2/28/2014

koniec sesji




poszłam na egzamin, którego jak się okazało pisać nie będę (hihi)
zatem
KONIEC SESJI 
po dwóch miesiącach dziwnych sytuacji na uczelni
paru historycznych momentach
mam co wspominać dzieciom :)
ze spokojem mogę iść na jutrzejsze połowinki
i z kompletem punktów witam nowy semestr


fak ju polibudo, nie zniszczysz mnie tak łatwo!

teraz pora nadrobić stracony czas



2/25/2014

gorzej




gdy tylko wydaje mi się
że poukładałam jakiś fragment życia w swojej głowie
dzieje się coś
że znów jest gorzej i gorzej



w domu było źle, teraz źle jest tutaj
najlepiej byłoby gdzieś pomiędzy
w samochodzie z hipster składanką
i wyłączonym telefonem


cokolwiek robię- jestem w tym sama
pomimo otaczających mnie ludzi
dziwne uczucie


przypomniał mi się list od ciebie
pisany na wykładach i po nocach
wysłany z zapakowanym  ciastkiem z białą czekoladą
kochałeś mnie wtedy tak bardzo






równia pochyła



jestem zmęczona
wracam do domu by uświadomić sobie że chcę już być w poznaniu
nie mogę znaleźć swojego miejsca
i bardzo mi z tym źle



kończy się luty, a w piątek czeka mnie ostatni egzamin
tak, wiem że sesja powinna skończyć się jakiś czas temu
ale moja kochana uczelnia zadbała o to
by cały rok miał sesję od 3 lutego do połowy marca
bez wyjątków
i zrobiła nam krzywdę, przesiała przez sito z ostrymi krawędziami, bolało
i smutno mi teraz, bo od przyszłego poniedziałku zabraknie kilku miłych twarzy na uczelnianych korytarzach
i sobotnie połowinki inżynierskie
będą naszym pożegnaniem


najbardziej smuci mnie ta cisza między nami
robię zdjęcia wszędzie gdzie jestem sama
a chciałabym być z tobą

właśnie przypomniałam sobie, że jest powód dla którego wracam do domu


miłość mojego życia




2/10/2014

silence




siedzę w pokoju, na łóżku śpi czarny kot


(...) zapomniałeś już że nie mogę być zupełnie sama?

_ _ _ _ _ _ _

## Twoje zadanie
Wypisz wszystkie daty, które stoją nad wpisami we fragmencie tekstu, w takiej postaci, w jakiej tam występują. Korzystaj tylko z fragmentu tekstu.

## Zapisane dane
_ _ _ _ _ _ _

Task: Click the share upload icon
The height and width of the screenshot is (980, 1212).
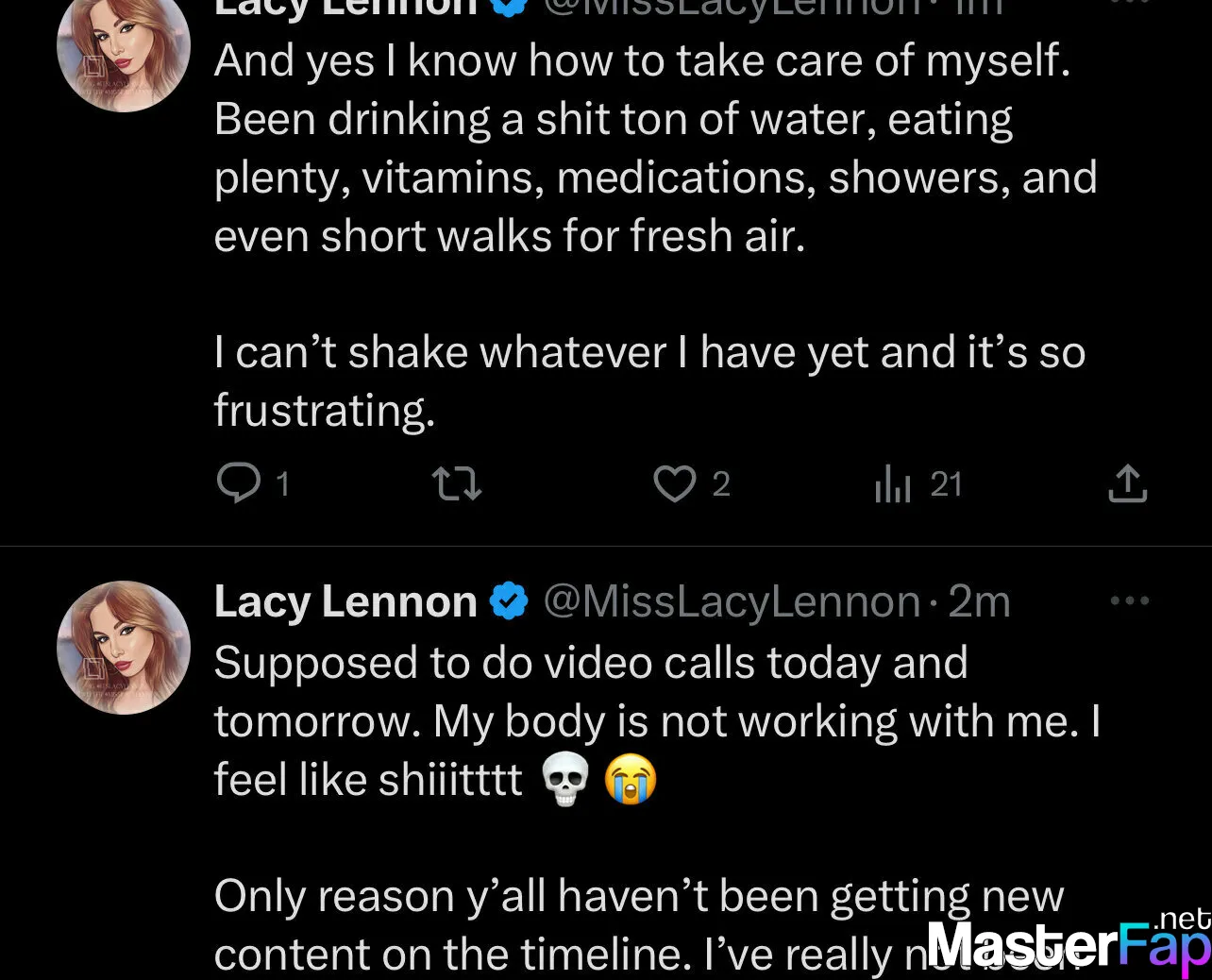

_ _ _ _ _ _ _

## Odpowiedź
2/28/2014
2/25/2014
2/10/2014